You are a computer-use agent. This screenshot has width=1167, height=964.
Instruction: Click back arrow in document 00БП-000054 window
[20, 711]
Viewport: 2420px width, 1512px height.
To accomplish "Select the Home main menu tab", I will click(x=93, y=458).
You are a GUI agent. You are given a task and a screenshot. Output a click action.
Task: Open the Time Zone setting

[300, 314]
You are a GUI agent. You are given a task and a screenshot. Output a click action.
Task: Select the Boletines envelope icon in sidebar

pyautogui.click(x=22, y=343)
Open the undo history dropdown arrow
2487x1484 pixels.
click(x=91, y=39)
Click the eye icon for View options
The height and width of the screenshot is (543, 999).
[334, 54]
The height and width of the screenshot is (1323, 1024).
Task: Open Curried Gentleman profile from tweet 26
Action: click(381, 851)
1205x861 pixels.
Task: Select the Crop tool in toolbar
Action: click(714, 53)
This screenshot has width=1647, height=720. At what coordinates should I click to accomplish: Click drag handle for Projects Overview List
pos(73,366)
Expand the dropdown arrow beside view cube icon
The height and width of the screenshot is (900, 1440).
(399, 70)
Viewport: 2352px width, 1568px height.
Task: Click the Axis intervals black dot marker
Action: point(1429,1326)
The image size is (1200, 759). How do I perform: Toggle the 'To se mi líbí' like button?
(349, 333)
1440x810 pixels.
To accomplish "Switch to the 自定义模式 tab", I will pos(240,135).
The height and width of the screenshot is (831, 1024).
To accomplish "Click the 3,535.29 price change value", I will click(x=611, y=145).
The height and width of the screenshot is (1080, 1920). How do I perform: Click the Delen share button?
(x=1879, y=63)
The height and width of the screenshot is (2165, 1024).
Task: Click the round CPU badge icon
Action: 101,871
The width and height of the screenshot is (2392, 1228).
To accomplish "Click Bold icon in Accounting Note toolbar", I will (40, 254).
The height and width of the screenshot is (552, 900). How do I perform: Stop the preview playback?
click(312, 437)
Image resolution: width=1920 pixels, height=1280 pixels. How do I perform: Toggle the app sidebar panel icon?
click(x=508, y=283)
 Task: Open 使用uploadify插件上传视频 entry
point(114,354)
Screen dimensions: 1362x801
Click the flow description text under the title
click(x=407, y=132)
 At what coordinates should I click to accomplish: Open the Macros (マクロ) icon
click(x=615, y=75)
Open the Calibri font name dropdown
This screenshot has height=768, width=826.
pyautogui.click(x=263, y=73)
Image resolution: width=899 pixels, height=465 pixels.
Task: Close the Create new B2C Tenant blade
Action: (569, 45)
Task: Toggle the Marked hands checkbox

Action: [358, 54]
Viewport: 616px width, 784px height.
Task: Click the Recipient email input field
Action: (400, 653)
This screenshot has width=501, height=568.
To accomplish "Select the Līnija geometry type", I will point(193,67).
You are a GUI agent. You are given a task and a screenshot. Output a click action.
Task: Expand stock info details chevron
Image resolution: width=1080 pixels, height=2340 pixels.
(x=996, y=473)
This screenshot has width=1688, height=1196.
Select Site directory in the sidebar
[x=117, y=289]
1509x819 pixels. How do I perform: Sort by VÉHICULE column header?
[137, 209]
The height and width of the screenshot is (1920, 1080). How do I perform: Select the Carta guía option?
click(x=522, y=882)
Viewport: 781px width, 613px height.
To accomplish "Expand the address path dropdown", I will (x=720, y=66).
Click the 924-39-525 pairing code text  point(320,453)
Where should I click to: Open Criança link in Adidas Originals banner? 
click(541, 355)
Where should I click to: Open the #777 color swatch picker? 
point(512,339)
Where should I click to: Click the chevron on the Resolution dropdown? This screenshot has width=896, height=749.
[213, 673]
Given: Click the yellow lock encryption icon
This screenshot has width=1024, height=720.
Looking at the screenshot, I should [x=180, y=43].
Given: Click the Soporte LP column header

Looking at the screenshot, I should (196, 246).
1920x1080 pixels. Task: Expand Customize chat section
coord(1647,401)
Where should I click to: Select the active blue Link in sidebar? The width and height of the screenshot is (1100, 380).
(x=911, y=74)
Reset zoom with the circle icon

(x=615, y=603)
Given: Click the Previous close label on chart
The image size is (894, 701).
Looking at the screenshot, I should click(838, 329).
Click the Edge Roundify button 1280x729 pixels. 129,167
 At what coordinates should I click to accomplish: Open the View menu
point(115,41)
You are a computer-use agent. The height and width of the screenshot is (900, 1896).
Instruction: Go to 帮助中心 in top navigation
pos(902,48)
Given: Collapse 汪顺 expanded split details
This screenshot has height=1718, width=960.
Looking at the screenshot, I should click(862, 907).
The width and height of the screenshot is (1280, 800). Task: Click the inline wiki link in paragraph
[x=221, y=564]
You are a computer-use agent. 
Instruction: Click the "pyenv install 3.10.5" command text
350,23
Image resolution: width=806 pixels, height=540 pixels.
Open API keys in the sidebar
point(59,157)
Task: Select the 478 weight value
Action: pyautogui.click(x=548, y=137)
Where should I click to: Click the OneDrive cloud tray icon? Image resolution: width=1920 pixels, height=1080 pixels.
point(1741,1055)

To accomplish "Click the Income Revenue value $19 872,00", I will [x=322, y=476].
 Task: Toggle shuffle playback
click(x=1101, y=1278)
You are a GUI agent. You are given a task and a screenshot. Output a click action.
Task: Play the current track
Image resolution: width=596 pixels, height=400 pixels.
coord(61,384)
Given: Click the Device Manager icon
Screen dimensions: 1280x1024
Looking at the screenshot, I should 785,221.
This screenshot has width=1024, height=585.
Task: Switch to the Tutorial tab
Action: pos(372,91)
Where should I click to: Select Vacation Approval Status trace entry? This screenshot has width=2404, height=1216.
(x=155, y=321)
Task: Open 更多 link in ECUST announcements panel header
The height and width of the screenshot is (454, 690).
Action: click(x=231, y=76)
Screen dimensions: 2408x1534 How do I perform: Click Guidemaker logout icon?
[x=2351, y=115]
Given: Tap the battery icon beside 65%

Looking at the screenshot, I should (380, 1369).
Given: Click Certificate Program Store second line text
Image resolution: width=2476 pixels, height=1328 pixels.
######
Please copy all of the entries above, line for line, without changing anything.

You are a computer-use agent. This screenshot has width=1167, height=964.
Instruction: Click back arrow in document 00БП-000054 window
[20, 711]
Viewport: 2420px width, 1512px height.
To accomplish "Select the Home main menu tab", I will click(x=93, y=458).
You are a GUI agent. You are given a task and a screenshot. Output a click action.
Task: Open the Time Zone setting

[300, 314]
You are a GUI agent. You are given a task and a screenshot. Output a click action.
Task: Select the Boletines envelope icon in sidebar

pyautogui.click(x=22, y=343)
Open the undo history dropdown arrow
2487x1484 pixels.
click(x=91, y=39)
Click the eye icon for View options
The height and width of the screenshot is (543, 999).
[334, 54]
The height and width of the screenshot is (1323, 1024).
Task: Open Curried Gentleman profile from tweet 26
Action: click(381, 851)
1205x861 pixels.
Task: Select the Crop tool in toolbar
Action: click(714, 53)
This screenshot has width=1647, height=720. At what coordinates should I click to accomplish: Click drag handle for Projects Overview List
pos(73,366)
Expand the dropdown arrow beside view cube icon
The height and width of the screenshot is (900, 1440).
(399, 70)
Viewport: 2352px width, 1568px height.
Task: Click the Axis intervals black dot marker
Action: point(1429,1326)
The image size is (1200, 759). How do I perform: Toggle the 'To se mi líbí' like button?
(349, 333)
1440x810 pixels.
To accomplish "Switch to the 自定义模式 tab", I will pos(240,135).
The height and width of the screenshot is (831, 1024).
To accomplish "Click the 3,535.29 price change value", I will click(x=611, y=145).
The height and width of the screenshot is (1080, 1920). How do I perform: Click the Delen share button?
(x=1879, y=63)
The height and width of the screenshot is (2165, 1024).
Task: Click the round CPU badge icon
Action: 101,871
The width and height of the screenshot is (2392, 1228).
To accomplish "Click Bold icon in Accounting Note toolbar", I will (40, 254).
The height and width of the screenshot is (552, 900). How do I perform: Stop the preview playback?
click(312, 437)
Image resolution: width=1920 pixels, height=1280 pixels. How do I perform: Toggle the app sidebar panel icon?
click(x=508, y=283)
 Task: Open 使用uploadify插件上传视频 entry
point(114,354)
Screen dimensions: 1362x801
Click the flow description text under the title
click(x=407, y=132)
 At what coordinates should I click to accomplish: Open the Macros (マクロ) icon
click(x=615, y=75)
Open the Calibri font name dropdown
This screenshot has height=768, width=826.
pyautogui.click(x=263, y=73)
Image resolution: width=899 pixels, height=465 pixels.
Task: Close the Create new B2C Tenant blade
Action: (569, 45)
Task: Toggle the Marked hands checkbox

Action: [358, 54]
Viewport: 616px width, 784px height.
Task: Click the Recipient email input field
Action: (400, 653)
This screenshot has width=501, height=568.
To accomplish "Select the Līnija geometry type", I will point(193,67).
You are a GUI agent. You are given a task and a screenshot. Output a click action.
Task: Expand stock info details chevron
Image resolution: width=1080 pixels, height=2340 pixels.
(x=996, y=473)
This screenshot has width=1688, height=1196.
Select Site directory in the sidebar
[x=117, y=289]
1509x819 pixels. How do I perform: Sort by VÉHICULE column header?
[137, 209]
The height and width of the screenshot is (1920, 1080). How do I perform: Select the Carta guía option?
click(x=522, y=882)
Viewport: 781px width, 613px height.
To accomplish "Expand the address path dropdown", I will (x=720, y=66).
Click the 924-39-525 pairing code text  point(320,453)
Where should I click to: Open Criança link in Adidas Originals banner? 
click(541, 355)
Where should I click to: Open the #777 color swatch picker? 
point(512,339)
Where should I click to: Click the chevron on the Resolution dropdown? This screenshot has width=896, height=749.
[213, 673]
Given: Click the yellow lock encryption icon
This screenshot has width=1024, height=720.
Looking at the screenshot, I should [x=180, y=43].
Given: Click the Soporte LP column header

Looking at the screenshot, I should (196, 246).
1920x1080 pixels. Task: Expand Customize chat section
coord(1647,401)
Where should I click to: Select the active blue Link in sidebar? The width and height of the screenshot is (1100, 380).
(x=911, y=74)
Reset zoom with the circle icon

(x=615, y=603)
Given: Click the Previous close label on chart
The image size is (894, 701).
Looking at the screenshot, I should click(838, 329).
Click the Edge Roundify button 1280x729 pixels. 129,167
 At what coordinates should I click to accomplish: Open the View menu
point(115,41)
You are a computer-use agent. The height and width of the screenshot is (900, 1896).
Instruction: Go to 帮助中心 in top navigation
pos(902,48)
Given: Collapse 汪顺 expanded split details
This screenshot has height=1718, width=960.
Looking at the screenshot, I should click(862, 907).
The width and height of the screenshot is (1280, 800). Task: Click the inline wiki link in paragraph
[x=221, y=564]
You are a computer-use agent. 
Instruction: Click the "pyenv install 3.10.5" command text
350,23
Image resolution: width=806 pixels, height=540 pixels.
Open API keys in the sidebar
point(59,157)
Task: Select the 478 weight value
Action: pyautogui.click(x=548, y=137)
Where should I click to: Click the OneDrive cloud tray icon? Image resolution: width=1920 pixels, height=1080 pixels.
point(1741,1055)

To accomplish "Click the Income Revenue value $19 872,00", I will [x=322, y=476].
 Task: Toggle shuffle playback
click(x=1101, y=1278)
You are a GUI agent. You are given a task and a screenshot. Output a click action.
Task: Play the current track
Image resolution: width=596 pixels, height=400 pixels.
coord(61,384)
Given: Click the Device Manager icon
Screen dimensions: 1280x1024
Looking at the screenshot, I should 785,221.
This screenshot has width=1024, height=585.
Task: Switch to the Tutorial tab
Action: pos(372,91)
Where should I click to: Select Vacation Approval Status trace entry? This screenshot has width=2404, height=1216.
(x=155, y=321)
Task: Open 更多 link in ECUST announcements panel header
The height and width of the screenshot is (454, 690).
Action: click(x=231, y=76)
Screen dimensions: 2408x1534 How do I perform: Click Guidemaker logout icon?
[x=2351, y=115]
Given: Tap the battery icon beside 65%

Looking at the screenshot, I should (380, 1369).
Given: Click Certificate Program Store second line text
Image resolution: width=2476 pixels, height=1328 pixels.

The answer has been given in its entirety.